YOUR INSTRUCTIONS: Give the records again, every one, exactly.

MATERIALS PROVIDED:
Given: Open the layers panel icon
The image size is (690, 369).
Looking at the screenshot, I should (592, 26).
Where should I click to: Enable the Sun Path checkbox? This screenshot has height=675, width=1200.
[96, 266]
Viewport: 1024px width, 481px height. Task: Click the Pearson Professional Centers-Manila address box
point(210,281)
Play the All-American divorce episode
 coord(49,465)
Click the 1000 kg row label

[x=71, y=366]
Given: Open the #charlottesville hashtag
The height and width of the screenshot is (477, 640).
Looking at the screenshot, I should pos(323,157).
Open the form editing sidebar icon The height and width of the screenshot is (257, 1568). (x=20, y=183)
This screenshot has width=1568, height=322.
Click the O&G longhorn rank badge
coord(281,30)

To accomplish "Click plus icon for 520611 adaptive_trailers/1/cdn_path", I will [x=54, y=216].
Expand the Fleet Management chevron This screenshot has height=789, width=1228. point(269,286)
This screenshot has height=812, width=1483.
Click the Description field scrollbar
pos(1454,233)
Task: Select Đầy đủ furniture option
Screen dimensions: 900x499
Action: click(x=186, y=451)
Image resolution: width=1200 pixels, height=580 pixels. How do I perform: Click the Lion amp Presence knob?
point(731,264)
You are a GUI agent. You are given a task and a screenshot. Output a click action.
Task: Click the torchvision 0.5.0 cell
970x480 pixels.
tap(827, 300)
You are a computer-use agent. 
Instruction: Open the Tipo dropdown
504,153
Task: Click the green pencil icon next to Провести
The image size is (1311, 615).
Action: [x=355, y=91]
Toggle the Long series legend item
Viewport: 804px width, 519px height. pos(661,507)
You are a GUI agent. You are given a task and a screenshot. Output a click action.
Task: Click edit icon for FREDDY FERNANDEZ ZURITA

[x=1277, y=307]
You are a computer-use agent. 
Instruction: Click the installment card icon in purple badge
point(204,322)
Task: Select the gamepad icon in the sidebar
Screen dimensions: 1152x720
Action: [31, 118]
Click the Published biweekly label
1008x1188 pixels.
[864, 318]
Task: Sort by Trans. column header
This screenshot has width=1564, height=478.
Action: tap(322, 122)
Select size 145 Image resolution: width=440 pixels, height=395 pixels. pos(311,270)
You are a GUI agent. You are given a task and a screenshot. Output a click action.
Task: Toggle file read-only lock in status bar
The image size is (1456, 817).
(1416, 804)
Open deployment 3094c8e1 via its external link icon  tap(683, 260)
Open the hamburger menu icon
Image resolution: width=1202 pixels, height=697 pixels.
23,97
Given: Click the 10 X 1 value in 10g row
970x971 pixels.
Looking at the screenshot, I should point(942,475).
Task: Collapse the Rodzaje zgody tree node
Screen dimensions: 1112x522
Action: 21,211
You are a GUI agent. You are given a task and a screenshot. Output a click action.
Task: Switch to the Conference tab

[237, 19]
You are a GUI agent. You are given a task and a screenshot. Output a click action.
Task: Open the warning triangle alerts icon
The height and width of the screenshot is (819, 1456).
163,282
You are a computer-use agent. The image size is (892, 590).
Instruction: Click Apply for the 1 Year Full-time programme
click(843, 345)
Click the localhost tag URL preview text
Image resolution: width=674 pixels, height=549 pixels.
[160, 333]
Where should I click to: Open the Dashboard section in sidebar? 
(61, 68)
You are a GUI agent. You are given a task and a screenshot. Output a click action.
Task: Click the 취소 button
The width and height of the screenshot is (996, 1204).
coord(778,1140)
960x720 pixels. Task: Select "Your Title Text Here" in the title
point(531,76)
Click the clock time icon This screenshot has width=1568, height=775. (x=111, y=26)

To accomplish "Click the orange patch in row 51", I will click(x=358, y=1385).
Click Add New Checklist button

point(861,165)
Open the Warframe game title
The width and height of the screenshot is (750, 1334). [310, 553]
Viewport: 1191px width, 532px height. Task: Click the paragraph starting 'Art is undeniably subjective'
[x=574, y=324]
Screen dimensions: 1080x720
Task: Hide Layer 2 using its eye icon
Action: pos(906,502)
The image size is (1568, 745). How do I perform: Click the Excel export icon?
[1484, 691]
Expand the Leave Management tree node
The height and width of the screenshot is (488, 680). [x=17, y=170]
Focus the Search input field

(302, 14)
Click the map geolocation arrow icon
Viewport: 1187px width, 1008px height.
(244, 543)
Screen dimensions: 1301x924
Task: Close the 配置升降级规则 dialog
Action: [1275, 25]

REPLY:
Given: Open the layers panel icon
The image size is (690, 369).
Looking at the screenshot, I should (592, 26).
Where should I click to: Enable the Sun Path checkbox? This screenshot has height=675, width=1200.
[96, 266]
Viewport: 1024px width, 481px height. Task: Click the Pearson Professional Centers-Manila address box
point(210,281)
Play the All-American divorce episode
 coord(49,465)
Click the 1000 kg row label

[x=71, y=366]
Given: Open the #charlottesville hashtag
The height and width of the screenshot is (477, 640).
Looking at the screenshot, I should pos(323,157).
Open the form editing sidebar icon The height and width of the screenshot is (257, 1568). (x=20, y=183)
This screenshot has width=1568, height=322.
Click the O&G longhorn rank badge
coord(281,30)

To accomplish "Click plus icon for 520611 adaptive_trailers/1/cdn_path", I will [x=54, y=216].
Expand the Fleet Management chevron This screenshot has height=789, width=1228. point(269,286)
This screenshot has height=812, width=1483.
Click the Description field scrollbar
pos(1454,233)
Task: Select Đầy đủ furniture option
Screen dimensions: 900x499
Action: click(x=186, y=451)
Image resolution: width=1200 pixels, height=580 pixels. How do I perform: Click the Lion amp Presence knob?
point(731,264)
You are a GUI agent. You are given a task and a screenshot. Output a click action.
Task: Click the torchvision 0.5.0 cell
970x480 pixels.
tap(827, 300)
You are a computer-use agent. 
Instruction: Open the Tipo dropdown
504,153
Task: Click the green pencil icon next to Провести
The image size is (1311, 615).
Action: [x=355, y=91]
Toggle the Long series legend item
Viewport: 804px width, 519px height. pos(661,507)
You are a GUI agent. You are given a task and a screenshot. Output a click action.
Task: Click edit icon for FREDDY FERNANDEZ ZURITA

[x=1277, y=307]
You are a computer-use agent. 
Instruction: Click the installment card icon in purple badge
point(204,322)
Task: Select the gamepad icon in the sidebar
Screen dimensions: 1152x720
Action: [31, 118]
Click the Published biweekly label
1008x1188 pixels.
[864, 318]
Task: Sort by Trans. column header
This screenshot has width=1564, height=478.
Action: tap(322, 122)
Select size 145 Image resolution: width=440 pixels, height=395 pixels. pos(311,270)
You are a GUI agent. You are given a task and a screenshot. Output a click action.
Task: Toggle file read-only lock in status bar
The image size is (1456, 817).
(1416, 804)
Open deployment 3094c8e1 via its external link icon  tap(683, 260)
Open the hamburger menu icon
Image resolution: width=1202 pixels, height=697 pixels.
23,97
Given: Click the 10 X 1 value in 10g row
970x971 pixels.
Looking at the screenshot, I should point(942,475).
Task: Collapse the Rodzaje zgody tree node
Screen dimensions: 1112x522
Action: 21,211
You are a GUI agent. You are given a task and a screenshot. Output a click action.
Task: Switch to the Conference tab

[237, 19]
You are a GUI agent. You are given a task and a screenshot. Output a click action.
Task: Open the warning triangle alerts icon
The height and width of the screenshot is (819, 1456).
163,282
You are a computer-use agent. The image size is (892, 590).
Instruction: Click Apply for the 1 Year Full-time programme
click(843, 345)
Click the localhost tag URL preview text
Image resolution: width=674 pixels, height=549 pixels.
[160, 333]
Where should I click to: Open the Dashboard section in sidebar? 
(61, 68)
You are a GUI agent. You are given a task and a screenshot. Output a click action.
Task: Click the 취소 button
The width and height of the screenshot is (996, 1204).
coord(778,1140)
960x720 pixels. Task: Select "Your Title Text Here" in the title
point(531,76)
Click the clock time icon This screenshot has width=1568, height=775. (x=111, y=26)

To accomplish "Click the orange patch in row 51", I will click(x=358, y=1385).
Click Add New Checklist button

point(861,165)
Open the Warframe game title
The width and height of the screenshot is (750, 1334). [310, 553]
Viewport: 1191px width, 532px height. Task: Click the paragraph starting 'Art is undeniably subjective'
[x=574, y=324]
Screen dimensions: 1080x720
Task: Hide Layer 2 using its eye icon
Action: pos(906,502)
The image size is (1568, 745). How do I perform: Click the Excel export icon?
[1484, 691]
Expand the Leave Management tree node
The height and width of the screenshot is (488, 680). [x=17, y=170]
Focus the Search input field

(302, 14)
Click the map geolocation arrow icon
Viewport: 1187px width, 1008px height.
(244, 543)
Screen dimensions: 1301x924
Task: Close the 配置升降级规则 dialog
Action: [1275, 25]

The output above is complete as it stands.